下野 紘が感じる20年「この仕事を続けるためにもっと自分を磨いていきたい」
オルフェは「心の成長が全くなかったんじゃないか」
――作品全体で印象的だったり、グッと来たシーンはありますか? オルフェに関して驚いた部分でいうと、オルフェはラクスに対して特別な感情というか、ほぼ使命にも近いような感情を持っていましたが、とはいえ「もうちょっと距離の縮め方考えよう?」と(笑)。距離が近いんですよ、最初から。本当に女子に嫌われるよ、ということは思いました。
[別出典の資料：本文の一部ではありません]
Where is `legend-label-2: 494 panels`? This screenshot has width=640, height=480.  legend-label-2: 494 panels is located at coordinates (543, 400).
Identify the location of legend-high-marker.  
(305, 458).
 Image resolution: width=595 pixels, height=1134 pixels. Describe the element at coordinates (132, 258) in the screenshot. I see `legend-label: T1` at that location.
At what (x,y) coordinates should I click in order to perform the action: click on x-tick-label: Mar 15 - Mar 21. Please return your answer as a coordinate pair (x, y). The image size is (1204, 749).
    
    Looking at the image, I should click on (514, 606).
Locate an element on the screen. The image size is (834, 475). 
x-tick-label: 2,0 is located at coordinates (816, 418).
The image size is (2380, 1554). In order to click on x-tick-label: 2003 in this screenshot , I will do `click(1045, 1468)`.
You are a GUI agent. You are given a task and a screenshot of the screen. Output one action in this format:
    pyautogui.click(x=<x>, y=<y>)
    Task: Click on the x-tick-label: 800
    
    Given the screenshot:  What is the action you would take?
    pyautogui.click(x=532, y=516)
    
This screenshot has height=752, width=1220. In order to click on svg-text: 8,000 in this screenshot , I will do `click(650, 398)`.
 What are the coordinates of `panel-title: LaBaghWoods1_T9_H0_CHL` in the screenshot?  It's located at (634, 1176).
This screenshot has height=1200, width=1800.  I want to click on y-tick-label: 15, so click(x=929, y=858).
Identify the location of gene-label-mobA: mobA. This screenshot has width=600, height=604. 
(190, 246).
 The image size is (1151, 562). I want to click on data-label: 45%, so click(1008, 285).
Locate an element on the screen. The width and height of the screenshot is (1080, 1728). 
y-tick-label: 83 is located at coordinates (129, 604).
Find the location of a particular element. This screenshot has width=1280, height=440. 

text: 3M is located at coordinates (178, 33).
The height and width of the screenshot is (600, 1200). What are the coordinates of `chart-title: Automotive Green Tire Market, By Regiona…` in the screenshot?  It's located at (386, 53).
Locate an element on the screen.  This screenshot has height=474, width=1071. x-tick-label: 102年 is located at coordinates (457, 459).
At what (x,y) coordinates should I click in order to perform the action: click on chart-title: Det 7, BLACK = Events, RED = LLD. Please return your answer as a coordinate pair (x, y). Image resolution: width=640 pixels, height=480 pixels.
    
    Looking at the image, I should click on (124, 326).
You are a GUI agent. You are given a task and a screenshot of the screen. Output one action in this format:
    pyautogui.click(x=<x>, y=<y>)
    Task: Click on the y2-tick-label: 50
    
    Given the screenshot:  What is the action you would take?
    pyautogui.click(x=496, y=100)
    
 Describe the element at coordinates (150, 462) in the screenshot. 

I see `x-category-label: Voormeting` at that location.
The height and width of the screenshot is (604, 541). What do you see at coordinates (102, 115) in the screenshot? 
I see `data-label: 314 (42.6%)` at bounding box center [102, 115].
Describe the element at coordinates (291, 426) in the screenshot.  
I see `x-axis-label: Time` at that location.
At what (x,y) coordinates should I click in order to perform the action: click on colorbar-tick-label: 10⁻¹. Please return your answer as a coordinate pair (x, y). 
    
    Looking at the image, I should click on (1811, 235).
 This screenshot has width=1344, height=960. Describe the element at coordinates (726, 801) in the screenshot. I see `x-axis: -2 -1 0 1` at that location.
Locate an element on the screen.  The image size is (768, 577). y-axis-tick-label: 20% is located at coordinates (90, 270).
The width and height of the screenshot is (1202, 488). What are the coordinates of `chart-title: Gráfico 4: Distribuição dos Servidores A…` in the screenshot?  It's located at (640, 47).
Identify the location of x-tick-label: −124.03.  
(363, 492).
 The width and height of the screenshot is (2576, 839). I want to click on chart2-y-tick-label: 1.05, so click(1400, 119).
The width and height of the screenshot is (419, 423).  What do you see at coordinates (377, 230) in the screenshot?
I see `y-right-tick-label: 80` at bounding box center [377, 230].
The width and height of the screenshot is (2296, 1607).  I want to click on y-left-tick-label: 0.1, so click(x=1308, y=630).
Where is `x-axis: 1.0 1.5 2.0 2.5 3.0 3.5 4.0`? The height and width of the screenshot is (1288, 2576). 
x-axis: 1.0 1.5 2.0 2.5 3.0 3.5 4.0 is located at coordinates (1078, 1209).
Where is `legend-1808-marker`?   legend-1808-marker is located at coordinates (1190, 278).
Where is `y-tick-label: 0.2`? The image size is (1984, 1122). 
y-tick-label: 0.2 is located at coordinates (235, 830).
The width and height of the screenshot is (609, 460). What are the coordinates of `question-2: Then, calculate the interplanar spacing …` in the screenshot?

そこにまず驚きました。 ――ラクスに対しては「運命」という言葉もよく口にしていましたね。 あくまで僕の個人的な解釈になりますが、彼自身は運命というよりも、この先、どんなことが起ころうともオルフェとラクスが結ばれて、世界を導いていくのはもう決まっていることだと思っていたんです。だからこそ、なぜそこにラクスは来てくれないのか、そしてなぜキラはそれを邪魔しようとするのか、という考え方しかない。 幼いころからラクスと世界を導く、という思いを抱いたまま大人になって現在に至る、という形だと思うので、ようやくそれを実現できるだけの力を持ち、タイミングが生まれ、この絶好の機会を逃すわけにはいかない。ちゃんと道を正さなければいけない。そういう思いからラクスに対しては「君は僕の隣に来なければならない」、キラに対しては「君は彼女の近くに来てはならない」ということを直接的に言いたくてたまらなく、その結果、あの距離感が生まれたのではないかと思います。 ――後半に行くにつれて、オルフェには驚くほどの強引さも感じられました。 推測にしかなりませんが、彼は人生において失敗したり転んだり、障害だったり、壁だったりというものが全くない人生を送ってきたんでしょうね。かつ、「君はこの世界を統べる存在なんだよ」ということをずっと言われ続けてきた。そこから成長していくし、知識も増えて、能力としては上がっていきますが、心だけは成長せずに来たのではないか、という気がします。 それこそ、最初の紳士的な振るまいもあくまでラクスに対して「君はこうあるべきなんだ」ということを優しく諭し、そして彼女に気づいてもらうためのパフォーマンスみたいなものでしかないのかな、という気がしていて。 本当の彼自身はもっと子どもっぽく、それこそ話が進んでいくにつれて、癇癪を起こした子どものような……そういう印象を受けたので、心の成長は全くなかったのではないかと思います。 ――オルフェは自分を保つために暴走してしまった部分はあるのかと思いますが、ある種、周りの評価に振り回されない、という点では重要なのかな、とも思います。下野さんご自身は自分を保つために気をつけていることはありますか? 振り回されることも多いです。振り回されるけど、でもそれを一度は受け止めないと自分の成長には繋がらないと思うんです。 人生は失敗も成功も必ず何かしらの学びがあって、それをきちんと受け止められるかどうか、そこから選んでいけるかどうかが大切なんですよね。 オルフェに対しても誰かが「それは間違っているよ」と止めたり、間違いを正したり、オルフェ自身もそれに対して考え悩んだりしていたらまた違った人生があったのではないかな、と思います。